* REQUIRED ACTION: Give only the number of lines in these records that include "Image".

(Saved data entries)

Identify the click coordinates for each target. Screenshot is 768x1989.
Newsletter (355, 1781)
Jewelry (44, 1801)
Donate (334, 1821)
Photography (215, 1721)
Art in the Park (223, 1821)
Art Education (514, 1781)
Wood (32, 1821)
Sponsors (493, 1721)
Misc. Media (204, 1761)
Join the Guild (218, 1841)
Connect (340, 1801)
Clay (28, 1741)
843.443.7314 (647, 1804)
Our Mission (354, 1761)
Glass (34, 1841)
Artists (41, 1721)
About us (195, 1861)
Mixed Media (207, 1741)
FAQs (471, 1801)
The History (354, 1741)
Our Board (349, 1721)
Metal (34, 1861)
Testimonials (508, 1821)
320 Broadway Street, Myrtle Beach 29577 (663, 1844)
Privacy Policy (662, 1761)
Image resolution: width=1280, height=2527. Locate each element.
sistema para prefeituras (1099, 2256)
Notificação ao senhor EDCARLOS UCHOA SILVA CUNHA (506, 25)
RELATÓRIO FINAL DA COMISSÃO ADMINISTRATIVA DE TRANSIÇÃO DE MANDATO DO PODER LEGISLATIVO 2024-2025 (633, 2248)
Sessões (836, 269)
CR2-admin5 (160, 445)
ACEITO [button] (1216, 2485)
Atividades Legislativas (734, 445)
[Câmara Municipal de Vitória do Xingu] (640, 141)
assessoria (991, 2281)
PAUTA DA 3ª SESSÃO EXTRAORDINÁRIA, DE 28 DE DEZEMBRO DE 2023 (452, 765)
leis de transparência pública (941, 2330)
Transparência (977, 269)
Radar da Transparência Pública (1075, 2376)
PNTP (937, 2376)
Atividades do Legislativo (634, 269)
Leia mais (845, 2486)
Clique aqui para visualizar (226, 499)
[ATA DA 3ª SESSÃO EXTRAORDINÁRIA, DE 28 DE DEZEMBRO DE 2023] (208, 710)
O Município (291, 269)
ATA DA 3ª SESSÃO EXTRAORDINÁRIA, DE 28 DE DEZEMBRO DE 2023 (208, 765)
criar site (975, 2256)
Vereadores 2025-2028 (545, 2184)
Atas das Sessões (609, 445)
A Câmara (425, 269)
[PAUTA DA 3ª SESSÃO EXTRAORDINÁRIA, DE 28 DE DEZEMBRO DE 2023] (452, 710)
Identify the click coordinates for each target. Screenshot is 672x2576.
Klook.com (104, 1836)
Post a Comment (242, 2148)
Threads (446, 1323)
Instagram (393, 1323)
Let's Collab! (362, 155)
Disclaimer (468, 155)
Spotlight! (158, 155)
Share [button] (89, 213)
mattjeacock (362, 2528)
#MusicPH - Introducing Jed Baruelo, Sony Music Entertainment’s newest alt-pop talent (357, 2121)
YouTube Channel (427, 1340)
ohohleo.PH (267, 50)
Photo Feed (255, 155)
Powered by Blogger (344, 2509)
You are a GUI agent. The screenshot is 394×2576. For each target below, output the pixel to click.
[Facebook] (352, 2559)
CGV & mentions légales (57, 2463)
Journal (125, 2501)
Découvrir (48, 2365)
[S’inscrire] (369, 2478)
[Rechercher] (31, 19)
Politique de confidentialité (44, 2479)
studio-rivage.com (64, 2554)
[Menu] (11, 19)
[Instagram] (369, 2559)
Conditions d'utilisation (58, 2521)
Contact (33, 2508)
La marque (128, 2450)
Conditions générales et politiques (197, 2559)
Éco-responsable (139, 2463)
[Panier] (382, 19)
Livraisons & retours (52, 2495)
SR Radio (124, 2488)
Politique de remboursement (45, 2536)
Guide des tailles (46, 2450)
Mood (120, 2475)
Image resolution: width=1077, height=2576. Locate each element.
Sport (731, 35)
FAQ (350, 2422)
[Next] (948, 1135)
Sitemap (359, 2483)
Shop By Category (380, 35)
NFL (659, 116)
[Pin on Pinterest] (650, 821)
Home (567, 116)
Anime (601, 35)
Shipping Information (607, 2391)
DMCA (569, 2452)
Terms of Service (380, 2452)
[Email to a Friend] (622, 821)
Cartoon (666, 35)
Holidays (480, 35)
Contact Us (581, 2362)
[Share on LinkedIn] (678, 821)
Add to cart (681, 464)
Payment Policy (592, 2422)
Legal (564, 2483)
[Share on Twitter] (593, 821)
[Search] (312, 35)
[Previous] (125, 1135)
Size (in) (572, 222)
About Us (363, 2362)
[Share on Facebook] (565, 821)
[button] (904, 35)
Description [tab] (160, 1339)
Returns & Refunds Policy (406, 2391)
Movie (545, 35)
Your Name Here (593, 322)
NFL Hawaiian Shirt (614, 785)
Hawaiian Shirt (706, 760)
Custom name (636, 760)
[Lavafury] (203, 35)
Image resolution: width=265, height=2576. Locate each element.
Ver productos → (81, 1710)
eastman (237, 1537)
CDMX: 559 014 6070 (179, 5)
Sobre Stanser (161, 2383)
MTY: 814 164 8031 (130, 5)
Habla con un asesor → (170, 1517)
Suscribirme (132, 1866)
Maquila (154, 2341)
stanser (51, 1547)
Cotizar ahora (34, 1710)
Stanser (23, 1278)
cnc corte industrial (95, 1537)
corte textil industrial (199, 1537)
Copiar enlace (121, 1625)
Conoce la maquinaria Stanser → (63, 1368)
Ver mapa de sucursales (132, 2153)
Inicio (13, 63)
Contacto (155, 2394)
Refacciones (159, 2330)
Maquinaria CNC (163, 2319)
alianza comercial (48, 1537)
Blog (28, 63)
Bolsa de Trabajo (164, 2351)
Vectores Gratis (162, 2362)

* RESULT FOR THIS EXERCISE: 3